→ **EXTRACTED MATERIAL**:
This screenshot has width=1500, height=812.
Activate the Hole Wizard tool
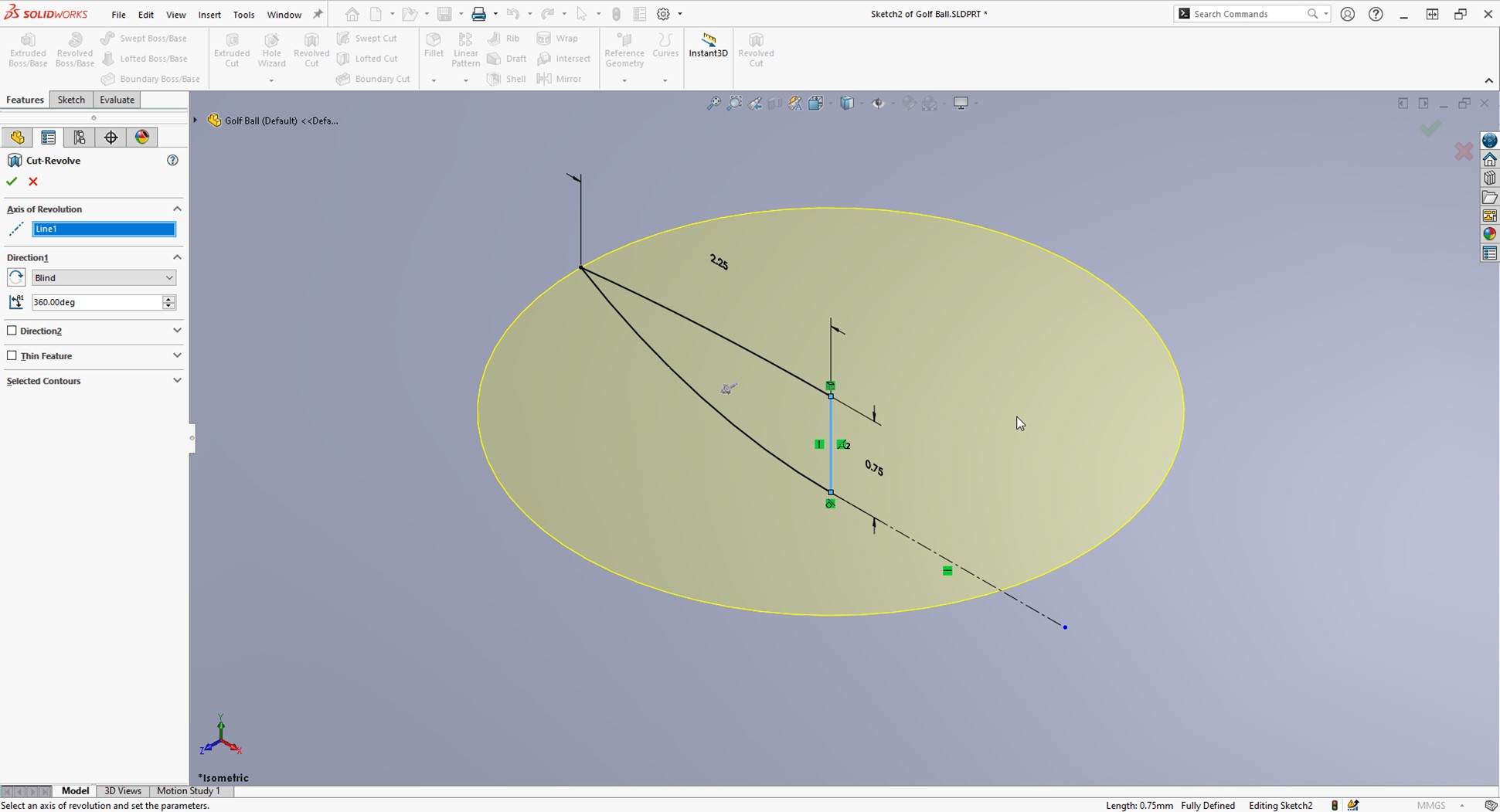(x=271, y=49)
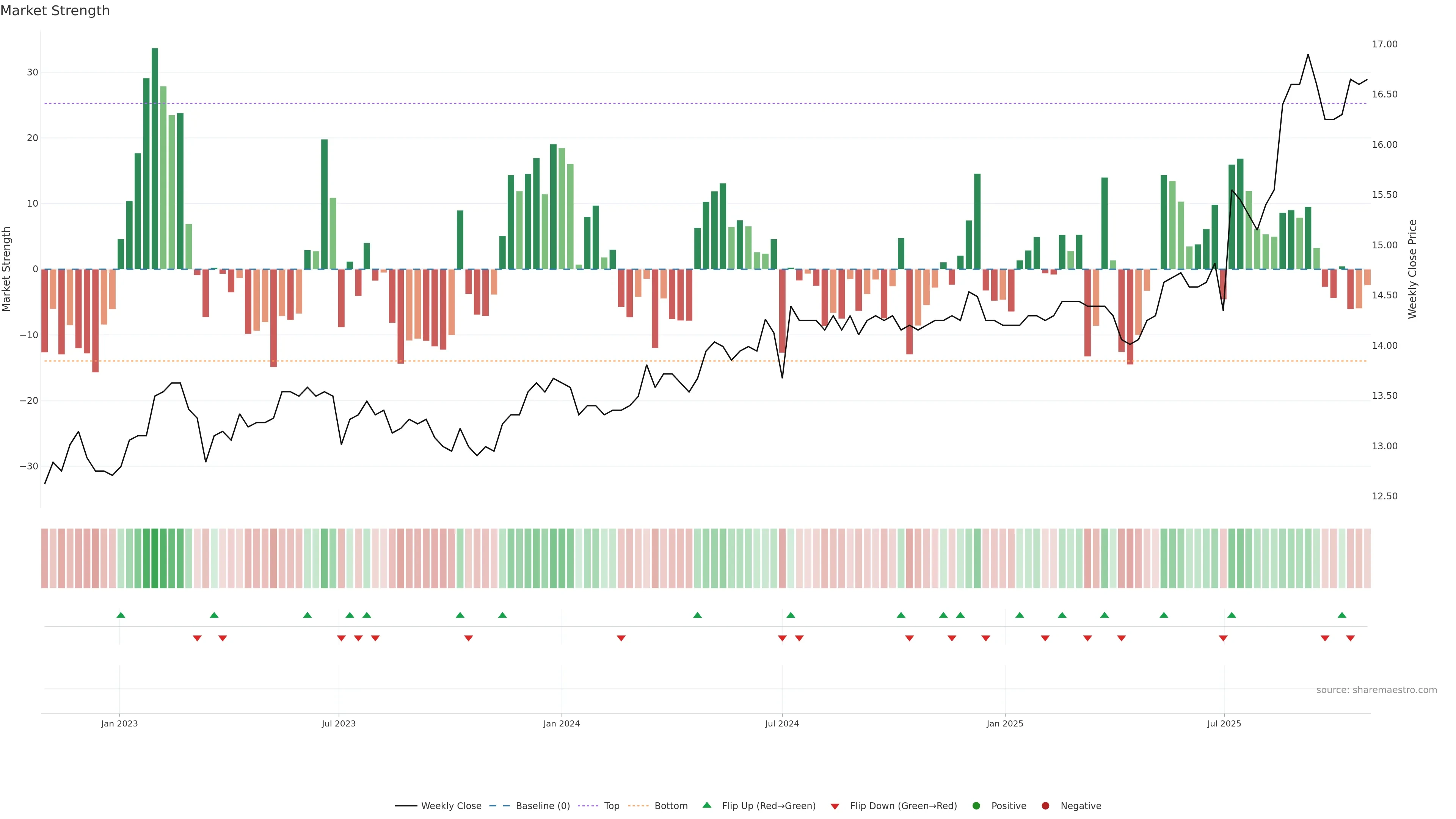Image resolution: width=1456 pixels, height=819 pixels.
Task: Click the Jul 2025 x-axis label
Action: [x=1224, y=723]
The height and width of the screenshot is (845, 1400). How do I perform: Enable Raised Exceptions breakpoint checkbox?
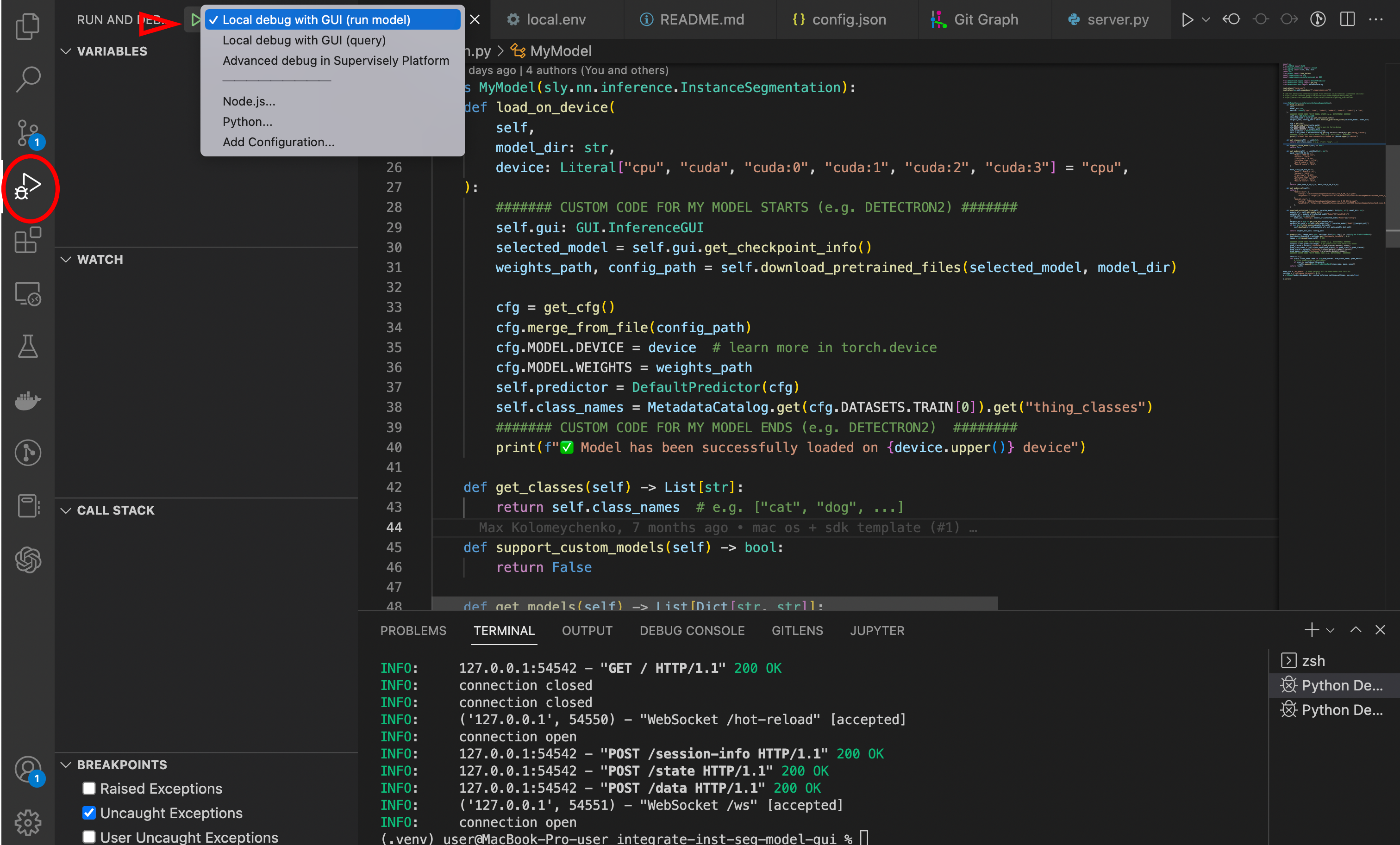coord(89,788)
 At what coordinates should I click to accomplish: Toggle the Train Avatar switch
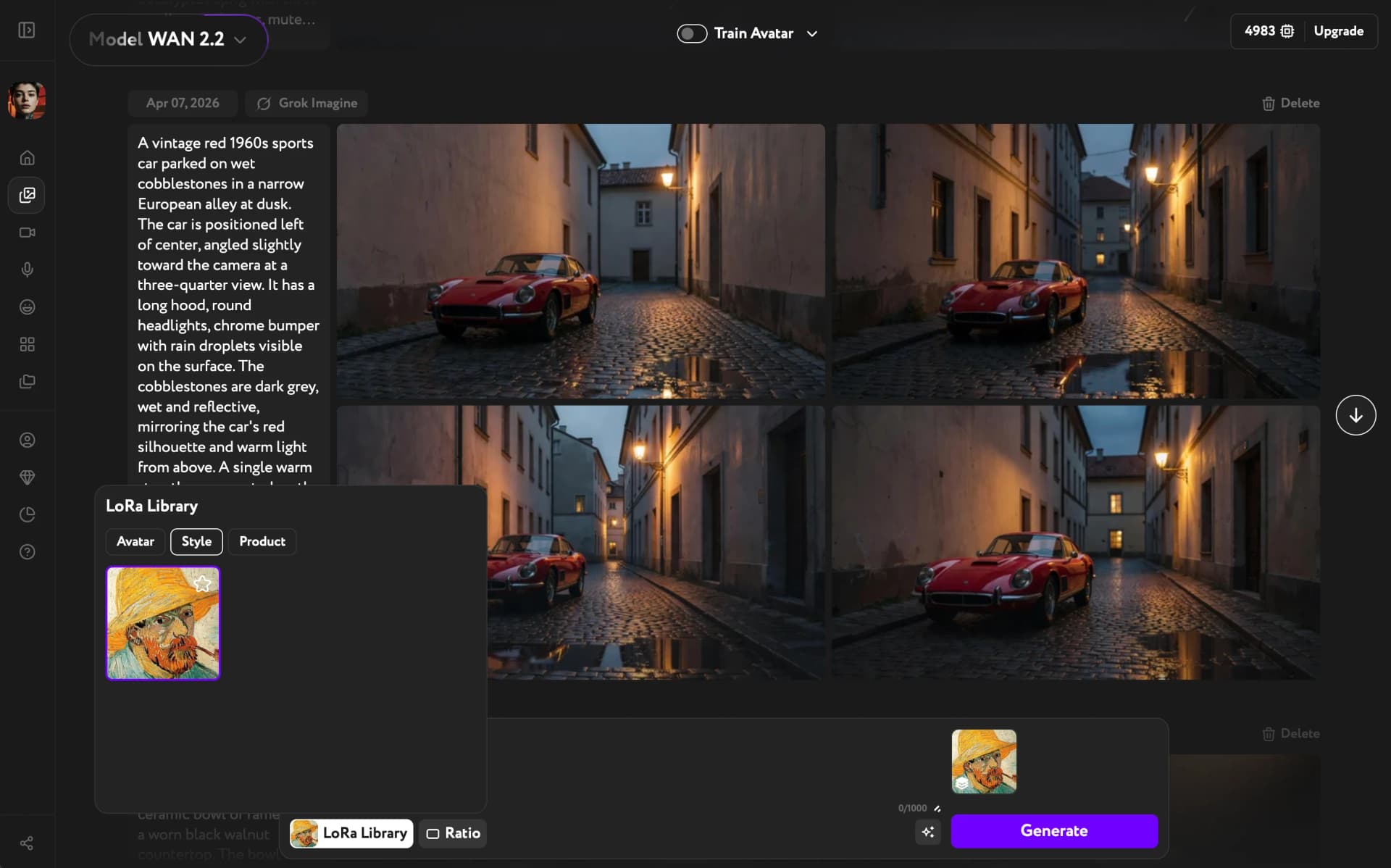point(691,33)
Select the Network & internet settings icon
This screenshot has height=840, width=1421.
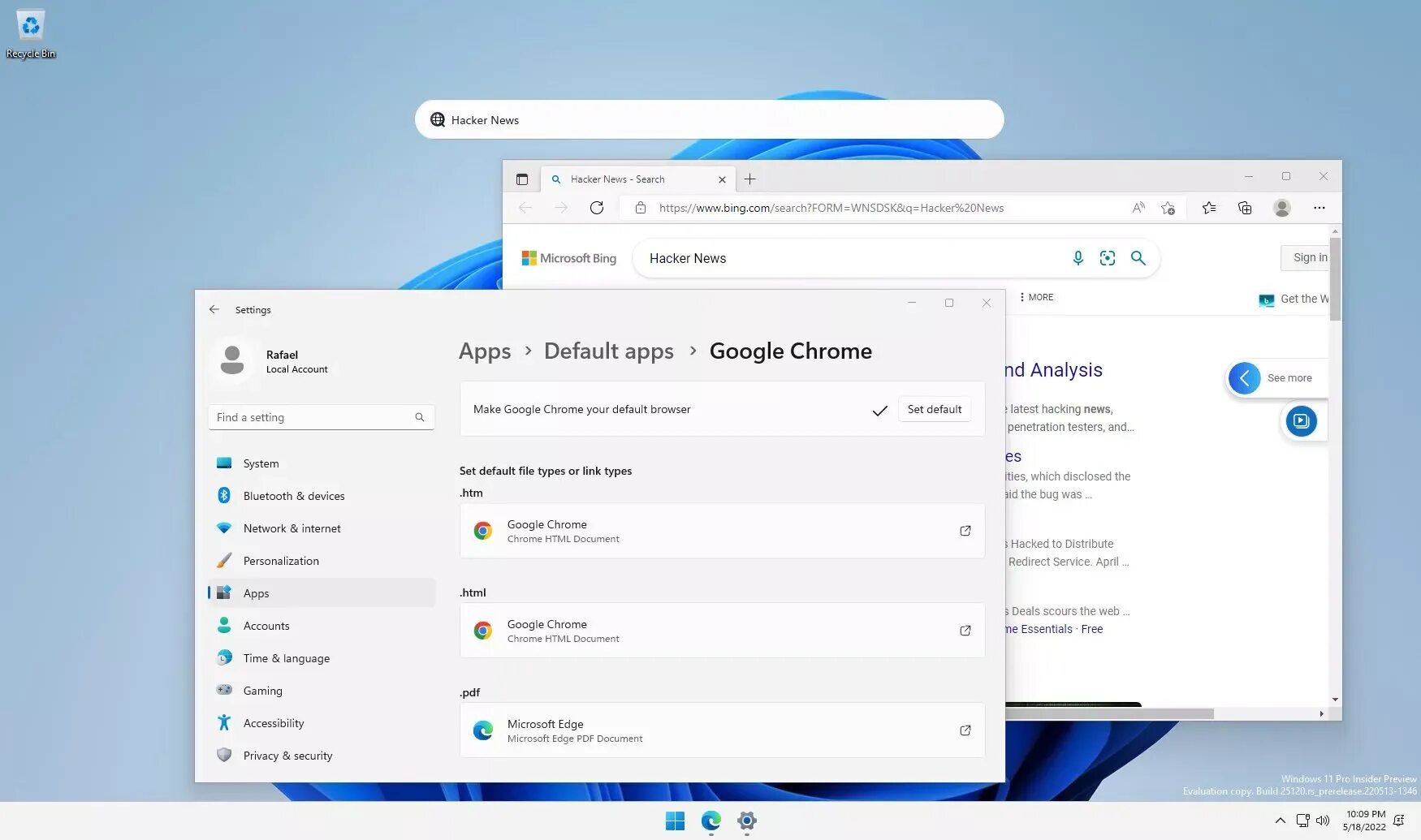click(224, 528)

→ **WORK TASK**:
A word-for-word copy of the records above is needed, pictures excluded.

→ **COMPLETED TASK**:
This screenshot has width=1500, height=812.
Activate the Hole Wizard tool
(x=271, y=49)
Image resolution: width=1456 pixels, height=819 pixels.
Task: Click the Jul 2025 x-axis label
Action: [x=1224, y=723]
The height and width of the screenshot is (845, 1400). How do I perform: Enable Raised Exceptions breakpoint checkbox?
coord(89,788)
 At what coordinates should I click to accomplish: Toggle the Train Avatar switch
point(691,33)
Select the Network & internet settings icon
This screenshot has height=840, width=1421.
click(224, 528)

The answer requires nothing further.